Sabtu, 4 Oktober 2025
Bar. 4:5-12,27-29.
Mzm. 69:33-35,36-37.
Luk. 10:17-24.
HIDUP ini adalah anugerah, dan setiap kita memiliki peran istimewa dalam rencana Allah. Ketika kita dipanggil dan diutus oleh Tuhan untuk ambil bagian dalam karya pewartaan-Nya, itu bukanlah sebuah kebetulan, melainkan sebuah kehormatan.
Sebab Allah tidak hanya memilih orang-orang yang “sempurna”, melainkan Ia berkenan memakai kelemahan kita untuk menyatakan kuasa-Nya.
Panggilan untuk mewartakan Injil adalah undangan untuk bersyukur. Bersyukur karena Allah lebih dahulu mengasihi kita, meneguhkan kita, dan mempercayakan kepada kita misi yang begitu mulia: menjadi saksi kasih-Nya di tengah dunia.
Betapa bahagianya kita menyadari bahwa Allah melihat nilai dalam diri kita, dan memperhitungkan kita layak untuk ambil bagian dalam rencana keselamatan-Nya.
Kita pun diajak untuk bergembira.

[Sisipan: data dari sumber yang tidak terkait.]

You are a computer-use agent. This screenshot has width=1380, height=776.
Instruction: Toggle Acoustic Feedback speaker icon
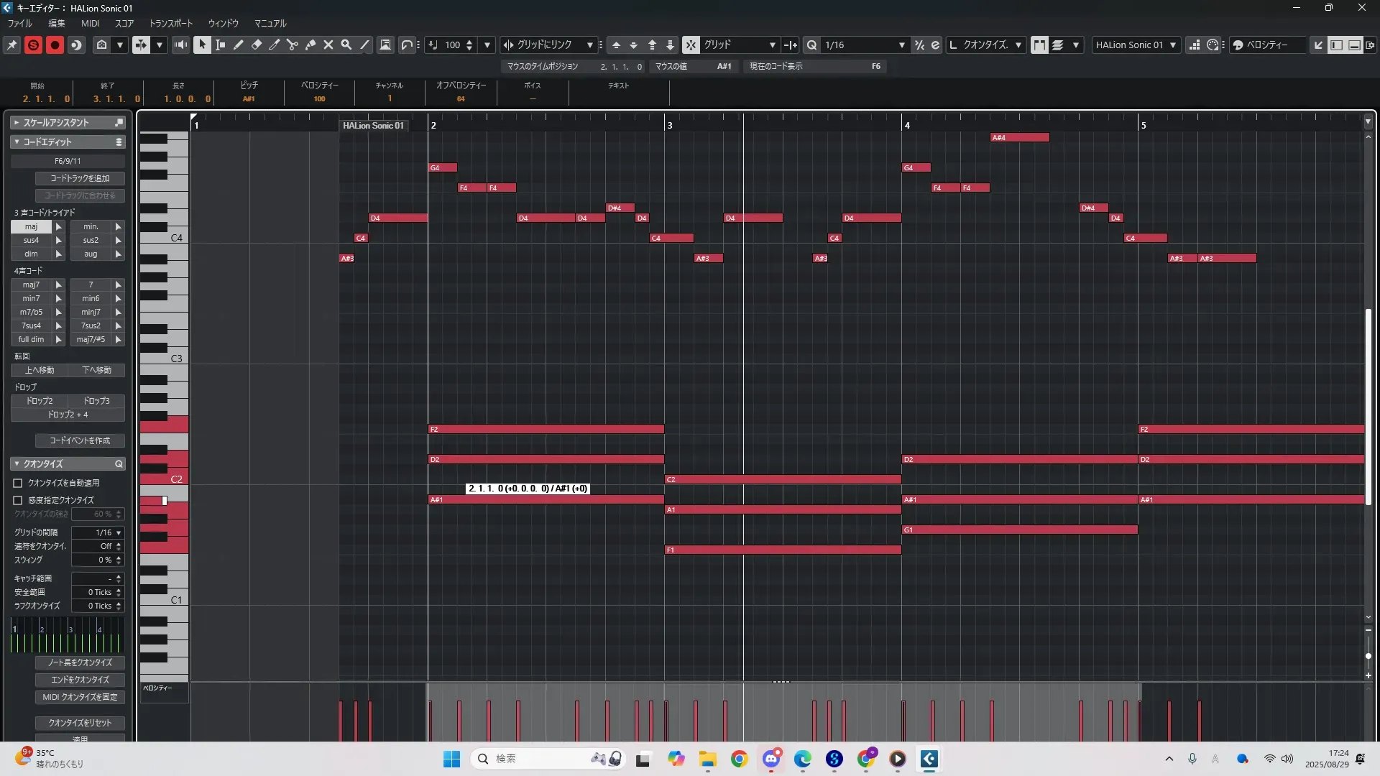click(180, 45)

Gembira bukan karena kita mampu dengan kekuatan sendiri, melainkan karena Roh Kudus menyertai.
Kegembiraan ini lahir dari kesadaran bahwa setiap langkah pewartaan adalah jalan bersama Tuhan, yang tidak pernah meninggalkan para utusan-Nya. Bahkan dalam kesulitan, tantangan, atau penolakan, kita boleh tetap bersukacita karena kita tahu: kita sedang berjalan dalam jejak Kristus.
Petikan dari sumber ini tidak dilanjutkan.